REUTERS/Brian Snyder
More than just humans are endangered. Underwater
reef-like structures host a micro-organism that is food for brine
shrimp, in turn an important food for birds, but the structures dry
out and turn gray when exposed.
Alvin Sihapanya, a researcher at the Great Salt Lake Institute at
Westminster College, cupped his hands in the water and showed off
two palms full of water teeming with tiny shrimp.
"It's super sad and devastating that these guys are exposed,"
Sihapanya said, referring to the structures. "It wasn't like this
last year."
An estimated 10 million birds from more than 330 species migrate
through or live at the lake each year, said Max Malmquist of the
National Audubon Society's Saline Lakes Program.
Half of the North American continent's ruddy ducks stage here while
half of its redheads nest here, according to the Great Salt Lake
Audubon. Some 90% of the world's eared grebe population stage here,
feasting on the brine shrimp.
The shrimp are also harvested in a multimillion-dollar brine
industry, forming part of a lake-generated economy that officials
estimate to be worth up to $2 billion annually.
With public awareness and pressure to act growing, Utah Governor
Spencer Cox signed into law 11 bills related to water conservation
and policy in the last legislative session. Longer-term solutions
will require the major consumers - agriculture, industry,
municipalities - to consume less water and give more to the lake.
"As we hit these new record lows, we start to run the risk that
those all of those values that we derive from the Great Salt Lake
could be at risk," said Utah State Representative Tim Hawkes. "And
that's what's driving this political pressure to do something."

**Data section**
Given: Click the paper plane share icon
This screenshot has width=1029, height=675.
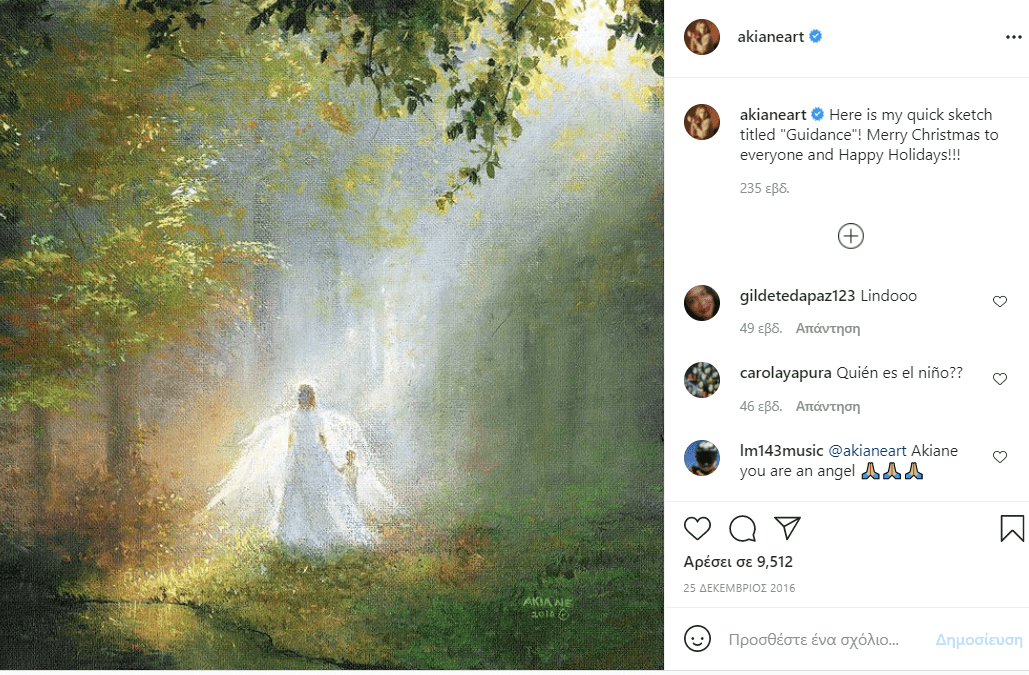Looking at the screenshot, I should pyautogui.click(x=786, y=527).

**Goal of the exercise**
Retype, with no changes, the part of the Great Salt Lake article starting at "Sihapanya said, referring" and ending at "the brine shrimp.".

**Response area**
Sihapanya said, referring to the structures. "It wasn't like this
last year."
An estimated 10 million birds from more than 330 species migrate
through or live at the lake each year, said Max Malmquist of the
National Audubon Society's Saline Lakes Program.
Half of the North American continent's ruddy ducks stage here while
half of its redheads nest here, according to the Great Salt Lake
Audubon. Some 90% of the world's eared grebe population stage here,
feasting on the brine shrimp.